*RAW DATA*
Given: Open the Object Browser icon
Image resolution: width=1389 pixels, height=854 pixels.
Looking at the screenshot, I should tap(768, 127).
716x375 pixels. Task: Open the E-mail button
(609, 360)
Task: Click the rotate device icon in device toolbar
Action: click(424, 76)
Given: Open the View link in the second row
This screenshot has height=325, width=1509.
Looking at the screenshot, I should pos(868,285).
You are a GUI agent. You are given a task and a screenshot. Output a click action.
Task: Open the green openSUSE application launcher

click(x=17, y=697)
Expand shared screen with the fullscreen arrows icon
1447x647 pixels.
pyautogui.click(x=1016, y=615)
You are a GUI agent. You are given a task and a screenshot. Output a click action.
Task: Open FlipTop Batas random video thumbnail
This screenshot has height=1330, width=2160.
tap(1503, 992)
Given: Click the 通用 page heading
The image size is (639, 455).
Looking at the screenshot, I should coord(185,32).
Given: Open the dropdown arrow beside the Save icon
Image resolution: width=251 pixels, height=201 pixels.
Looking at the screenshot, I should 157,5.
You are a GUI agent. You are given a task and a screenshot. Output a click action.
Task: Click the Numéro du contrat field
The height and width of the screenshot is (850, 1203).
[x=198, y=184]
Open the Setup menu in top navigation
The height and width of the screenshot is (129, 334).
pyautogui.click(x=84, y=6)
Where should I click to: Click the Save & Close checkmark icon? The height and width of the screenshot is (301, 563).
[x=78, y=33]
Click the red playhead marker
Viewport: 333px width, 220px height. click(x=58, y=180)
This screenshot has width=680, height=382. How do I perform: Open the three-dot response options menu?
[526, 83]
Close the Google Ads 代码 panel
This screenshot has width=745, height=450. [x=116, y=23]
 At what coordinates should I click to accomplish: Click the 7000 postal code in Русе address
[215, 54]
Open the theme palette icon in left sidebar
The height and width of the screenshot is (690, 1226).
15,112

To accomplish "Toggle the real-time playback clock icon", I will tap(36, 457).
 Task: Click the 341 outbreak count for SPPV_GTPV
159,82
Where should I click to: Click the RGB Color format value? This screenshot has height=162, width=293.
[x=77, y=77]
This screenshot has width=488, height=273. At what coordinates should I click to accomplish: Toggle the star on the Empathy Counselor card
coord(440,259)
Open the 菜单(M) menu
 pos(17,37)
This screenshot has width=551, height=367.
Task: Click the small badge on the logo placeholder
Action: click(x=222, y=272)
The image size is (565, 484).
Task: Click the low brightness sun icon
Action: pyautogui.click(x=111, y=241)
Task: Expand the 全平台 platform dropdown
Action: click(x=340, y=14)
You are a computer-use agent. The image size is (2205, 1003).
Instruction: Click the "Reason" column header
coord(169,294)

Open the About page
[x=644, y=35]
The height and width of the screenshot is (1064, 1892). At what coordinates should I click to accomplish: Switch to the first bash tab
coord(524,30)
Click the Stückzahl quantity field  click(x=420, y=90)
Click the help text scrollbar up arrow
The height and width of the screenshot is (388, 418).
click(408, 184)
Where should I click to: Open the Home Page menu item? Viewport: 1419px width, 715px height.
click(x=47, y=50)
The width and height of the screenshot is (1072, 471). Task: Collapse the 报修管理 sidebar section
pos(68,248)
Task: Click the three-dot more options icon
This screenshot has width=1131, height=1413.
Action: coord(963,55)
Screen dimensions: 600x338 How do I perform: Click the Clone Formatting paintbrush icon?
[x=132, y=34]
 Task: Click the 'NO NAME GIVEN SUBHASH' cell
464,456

*REQUEST*
Rewrite all of the rows above with every "GUI agent" changed to "screen agent", keeping everything else the same.

*EXERCISE RESULT*
Given: Open the Object Browser icon
Image resolution: width=1389 pixels, height=854 pixels.
Looking at the screenshot, I should tap(768, 127).
716x375 pixels. Task: Open the E-mail button
(609, 360)
Task: Click the rotate device icon in device toolbar
Action: click(424, 76)
Given: Open the View link in the second row
This screenshot has height=325, width=1509.
Looking at the screenshot, I should pos(868,285).
You are a screen agent. You are given a task and a screenshot. Output a click action.
Task: Open the green openSUSE application launcher

click(x=17, y=697)
Expand shared screen with the fullscreen arrows icon
1447x647 pixels.
pyautogui.click(x=1016, y=615)
You are a screen agent. You are given a task and a screenshot. Output a click action.
Task: Open FlipTop Batas random video thumbnail
This screenshot has height=1330, width=2160.
tap(1503, 992)
Given: Click the 通用 page heading
The image size is (639, 455).
Looking at the screenshot, I should coord(185,32).
Given: Open the dropdown arrow beside the Save icon
Image resolution: width=251 pixels, height=201 pixels.
Looking at the screenshot, I should 157,5.
You are a screen agent. You are given a task and a screenshot. Output a click action.
Task: Click the Numéro du contrat field
The height and width of the screenshot is (850, 1203).
[x=198, y=184]
Open the Setup menu in top navigation
The height and width of the screenshot is (129, 334).
pyautogui.click(x=84, y=6)
Where should I click to: Click the Save & Close checkmark icon? The height and width of the screenshot is (301, 563).
[x=78, y=33]
Click the red playhead marker
Viewport: 333px width, 220px height. click(x=58, y=180)
This screenshot has width=680, height=382. How do I perform: Open the three-dot response options menu?
[526, 83]
Close the Google Ads 代码 panel
This screenshot has width=745, height=450. [x=116, y=23]
 At what coordinates should I click to accomplish: Click the 7000 postal code in Русе address
[215, 54]
Open the theme palette icon in left sidebar
The height and width of the screenshot is (690, 1226).
15,112

To accomplish "Toggle the real-time playback clock icon", I will tap(36, 457).
 Task: Click the 341 outbreak count for SPPV_GTPV
159,82
Where should I click to: Click the RGB Color format value? This screenshot has height=162, width=293.
[x=77, y=77]
This screenshot has width=488, height=273. At what coordinates should I click to accomplish: Toggle the star on the Empathy Counselor card
coord(440,259)
Open the 菜单(M) menu
 pos(17,37)
This screenshot has width=551, height=367.
Task: Click the small badge on the logo placeholder
Action: click(x=222, y=272)
The image size is (565, 484).
Task: Click the low brightness sun icon
Action: pyautogui.click(x=111, y=241)
Task: Expand the 全平台 platform dropdown
Action: click(x=340, y=14)
You are a computer-use agent. The image size is (2205, 1003).
Instruction: Click the "Reason" column header
coord(169,294)

Open the About page
[x=644, y=35]
The height and width of the screenshot is (1064, 1892). At what coordinates should I click to accomplish: Switch to the first bash tab
coord(524,30)
Click the Stückzahl quantity field  click(x=420, y=90)
Click the help text scrollbar up arrow
The height and width of the screenshot is (388, 418).
click(408, 184)
Where should I click to: Open the Home Page menu item? Viewport: 1419px width, 715px height.
click(x=47, y=50)
The width and height of the screenshot is (1072, 471). Task: Collapse the 报修管理 sidebar section
pos(68,248)
Task: Click the three-dot more options icon
This screenshot has width=1131, height=1413.
Action: coord(963,55)
Screen dimensions: 600x338 How do I perform: Click the Clone Formatting paintbrush icon?
[x=132, y=34]
 Task: Click the 'NO NAME GIVEN SUBHASH' cell
464,456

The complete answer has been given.